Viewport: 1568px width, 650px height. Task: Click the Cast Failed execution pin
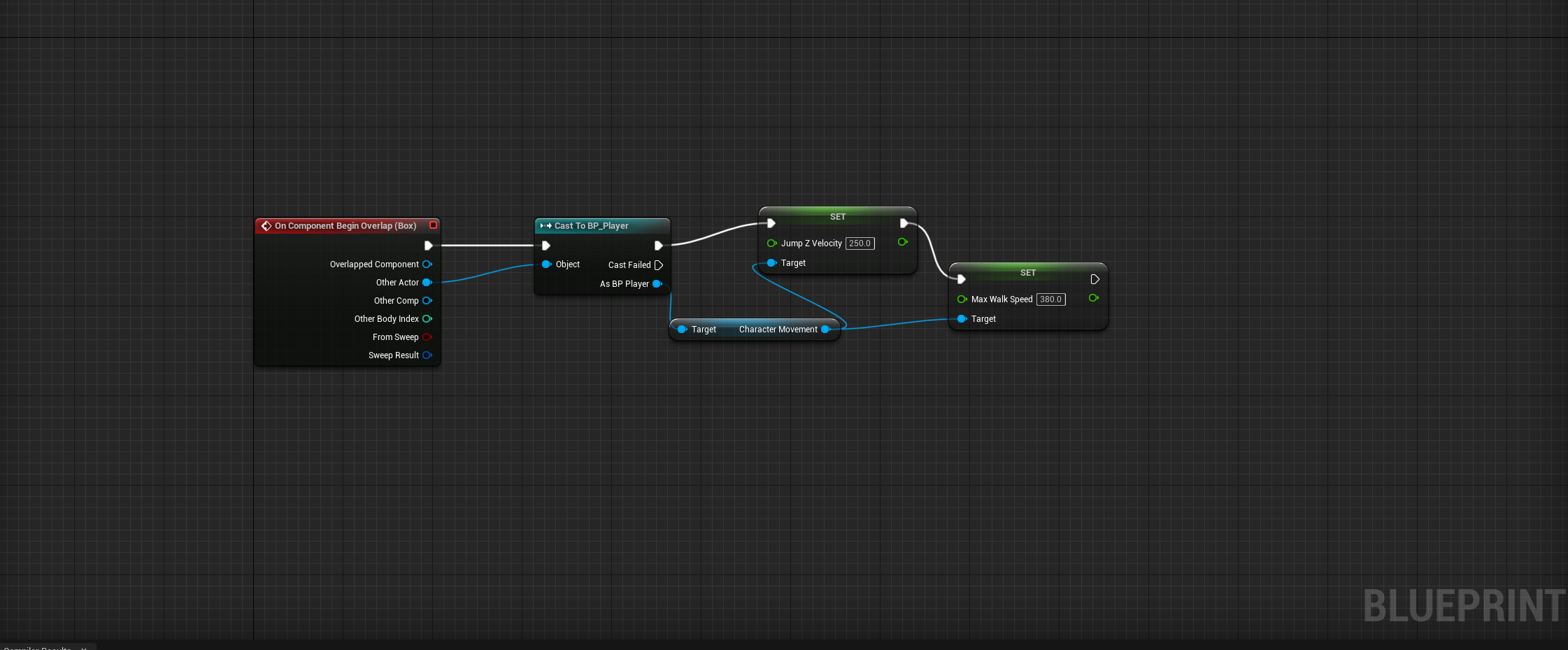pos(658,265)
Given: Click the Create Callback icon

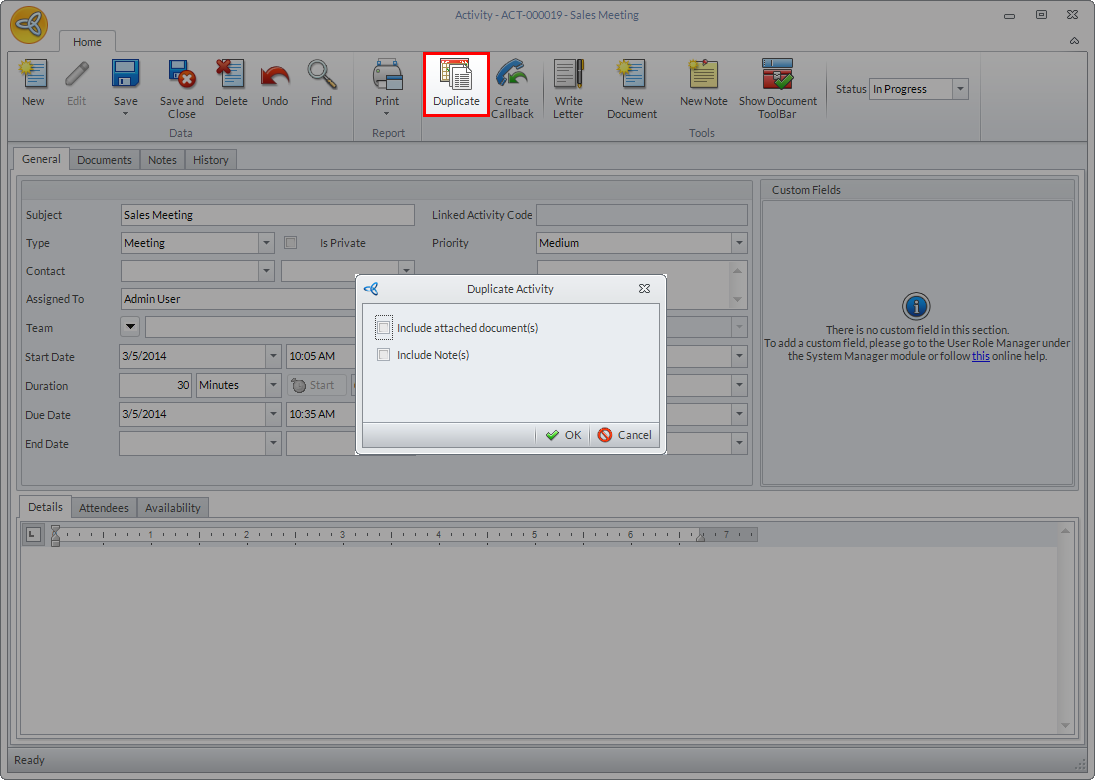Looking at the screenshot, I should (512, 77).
━━━━━━
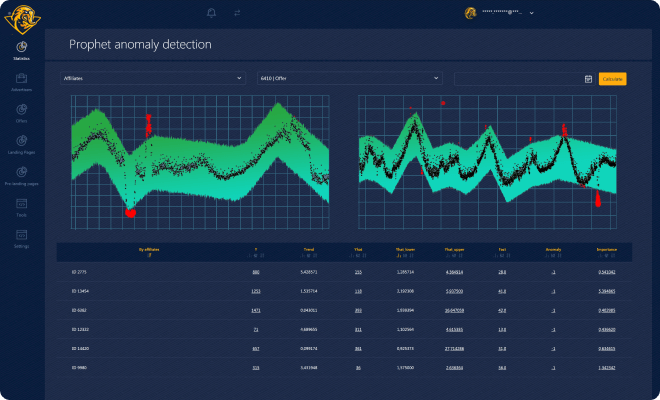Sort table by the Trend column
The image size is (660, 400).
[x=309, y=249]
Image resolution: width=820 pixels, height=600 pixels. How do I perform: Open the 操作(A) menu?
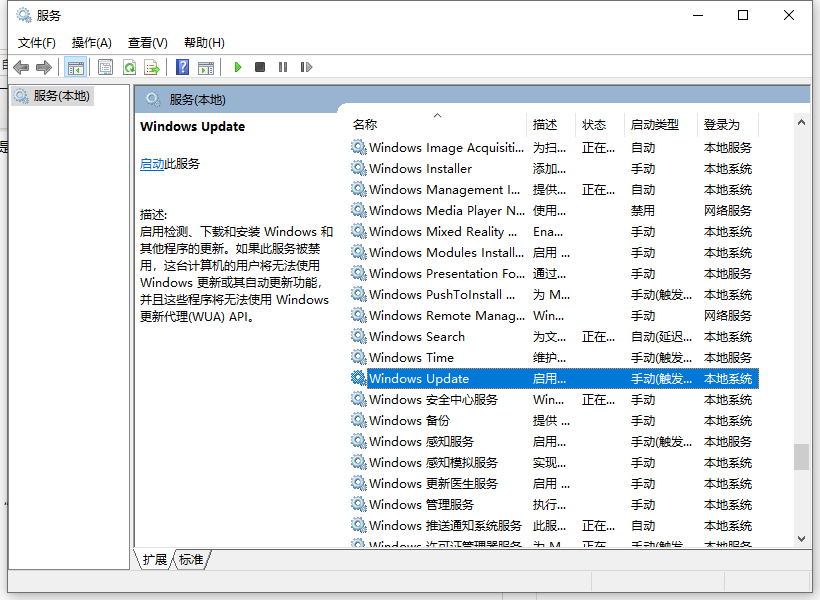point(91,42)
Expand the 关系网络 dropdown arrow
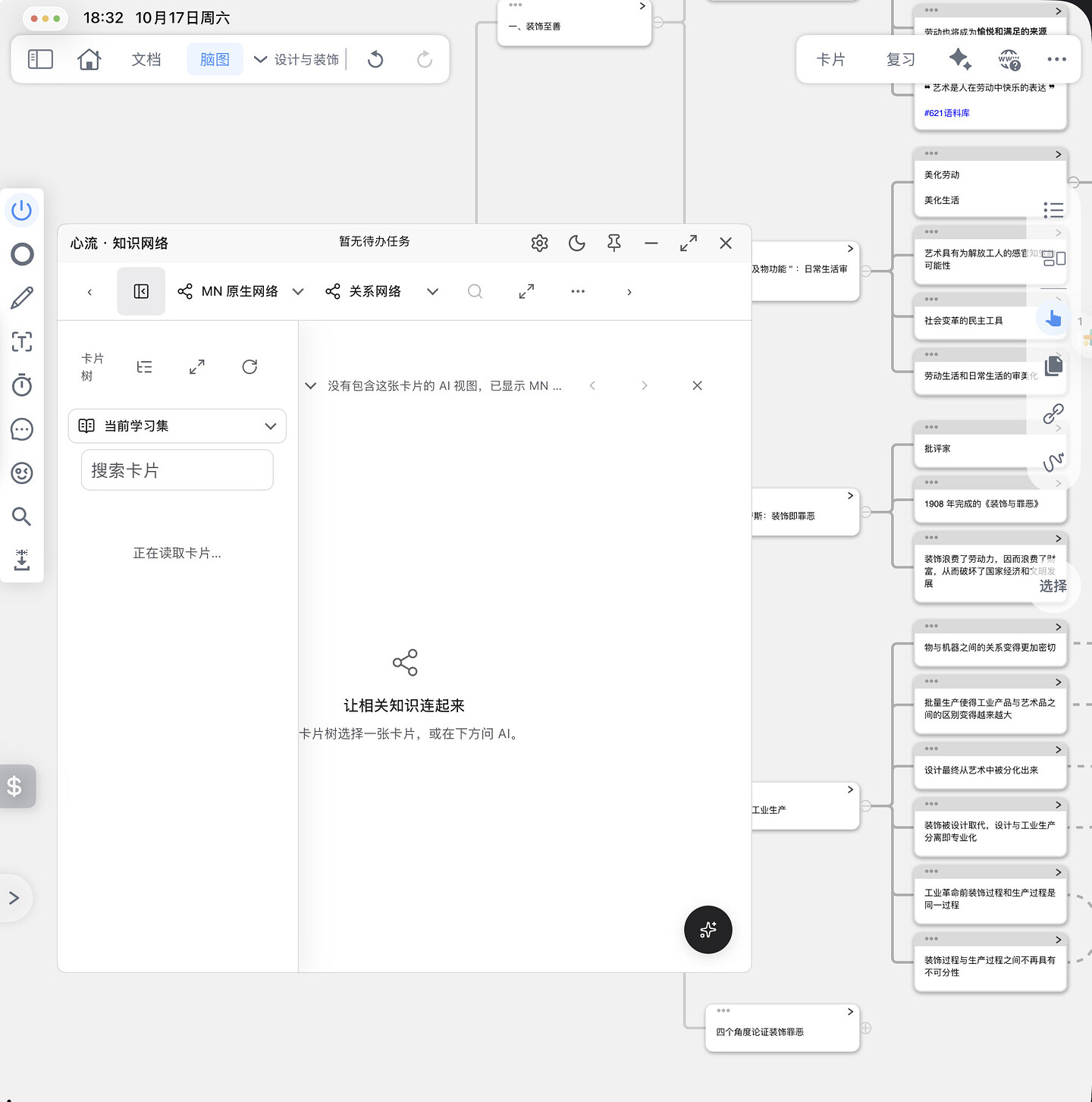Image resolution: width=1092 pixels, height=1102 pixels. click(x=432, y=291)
━━━━━━
* **Task to carry out**: Can you rewrite the items above as a Markdown table with the columns Row and Line, beginning at the line that contains "Image resolution: width=820" and stopping after the line that contains "Image resolution: width=1092", with both of those lines included? Leave out the pictures and any blank lines.

* **In response**:
| Row | Line |
|---|---|
| 1 | Image resolution: width=820 pixels, height=600 pixels. How do I perform: Open the 操作(A) menu? |
| 2 | point(91,42) |
| 3 | Expand the 关系网络 dropdown arrow |
| 4 | Image resolution: width=1092 pixels, height=1102 pixels. click(x=432, y=291) |